M. Ronan Dantec. De même que j’ai retiré l’amendement n° 305, je retire cet amendement et le suivant ; je les verse tous trois au débat qui s’ouvrira au sein du groupe de travail.
M. le président. L’amendement n° 306 est retiré.
L’amendement n° 307, présenté par M. Dantec, Mme Blandin, M. Labbé et les membres du groupe écologiste, est ainsi libellé :
Compléter cet article par un paragraphe ainsi rédigé :
… – Après l’article L. 160-1 du code de l’environnement, il est inséré un chapitre ainsi rédigé :
« Chapitre … : De la responsabilité du fait des atteintes à l'environnement
« Art. L. 160-… – Toute personne qui cause un dommage à l'environnement est tenue de le réparer.
« Art. L. 160 bis-… – La réparation du dommage à l'environnement s'effectue prioritairement en nature.
« Lorsque la réparation en nature du dommage n'est pas possible, la réparation se traduit par une compensation financière versée à l'État ou à un organisme désigné par lui et affectée, dans les conditions prévues par un décret en Conseil d'État, à la protection de l'environnement.

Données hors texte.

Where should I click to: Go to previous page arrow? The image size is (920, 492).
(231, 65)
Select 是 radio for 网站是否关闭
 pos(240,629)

« Art. L. 160 ter-… – Les dépenses exposées pour prévenir la réalisation imminente d'un dommage, en éviter l'aggravation ou en réduire les conséquences peuvent donner lieu au versement de dommages et intérêts, dès lors qu'elles ont été utilement engagées. »
Cet amendement a été précédemment retiré.
Je mets aux voix l’article 2 bis, modifié.
(L'article 2 bis est adopté.)
Article 3
Le premier alinéa de l’article L. 110-2 du code de l’environnement est ainsi modifié :
1° Les mots : « sain et » sont remplacés par les mots : « sain. Ils » ;
2° Sont ajoutés les mots : « ainsi que la préservation et l’utilisation durable des continuités écologiques ».